** SELECTED EXTRACT follows **

Each telescope houses four Čerenkov atmospheric light detectors. Čerenkov radiation is generated by the primary cosmic rays when passing through the Earth atmosphere (on this regard see Prof. Galeotti presentation available on the web >>). Some additional info on the Čerenkov radiation is is provided in "Čerenkov light" page of this web site.
Performances requested to the telescopes and domes
The commitment concerned the turnkey supply of the domes and frames of the four telescopes, which were devoted to house four Čerenkov light detectors. The supply included also the electrical and control systems, and the related automation. The light detectors typically consist of four parabolic mirrors of 900 mm diameter each that, when required, can be replaced by just one single mirror of larger diameter.

** End of SELECTED EXTRACT **
** PROVIDED MATERIAL follows **

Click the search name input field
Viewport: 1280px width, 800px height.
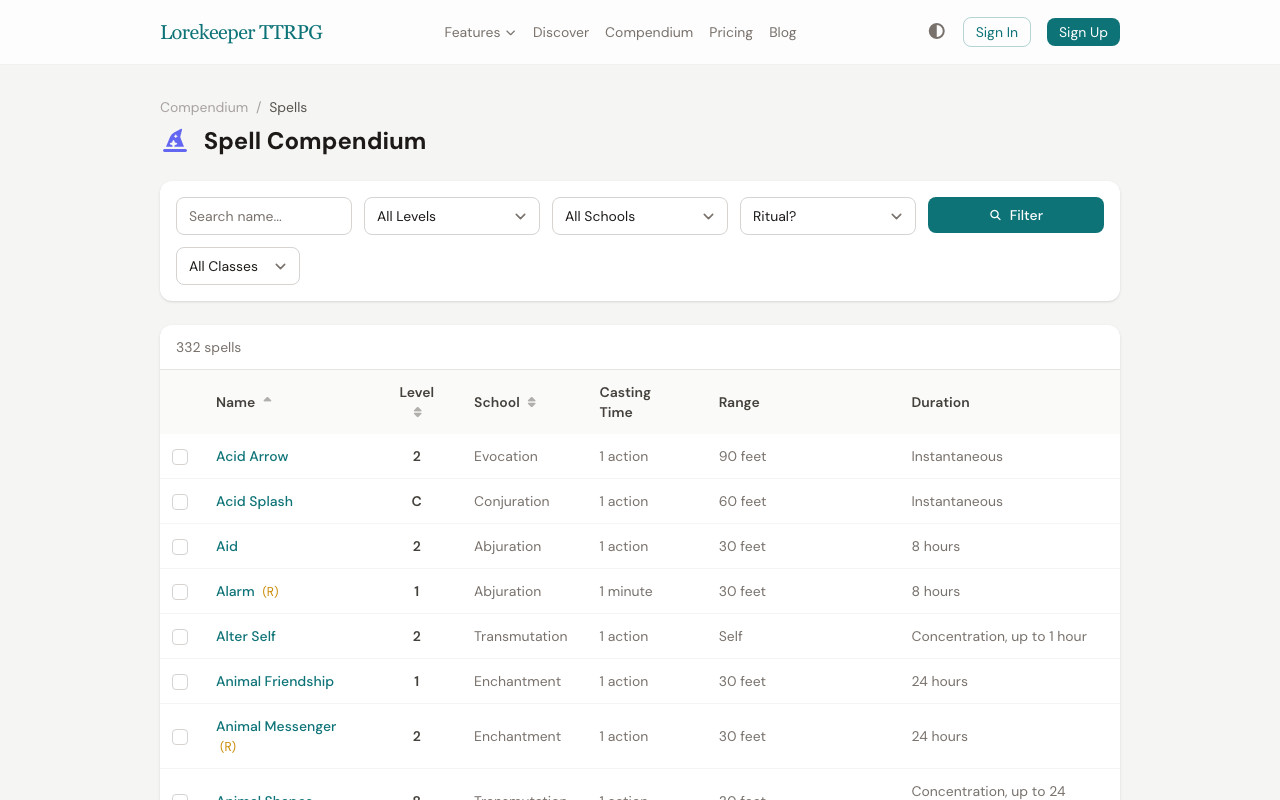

** End of PROVIDED MATERIAL **
** PROVIDED MATERIAL follows **

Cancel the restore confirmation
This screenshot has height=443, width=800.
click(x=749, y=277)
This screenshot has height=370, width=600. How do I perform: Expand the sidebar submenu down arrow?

** End of PROVIDED MATERIAL **

_WORK TO BE COMPLETED_
Update the passage on the Čerenkov light detectors from "Each telescope houses" up to and including "this web site.", replacing "Earth atmosphere" with "atmosphere of the Earth". The material above was taken from a separate source.

_WRITTEN SOLUTION_
Each telescope houses four Čerenkov atmospheric light detectors. Čerenkov radiation is generated by the primary cosmic rays when passing through the atmosphere of the Earth (on this regard see Prof. Galeotti presentation available on the web >>). Some additional info on the Čerenkov radiation is is provided in "Čerenkov light" page of this web site.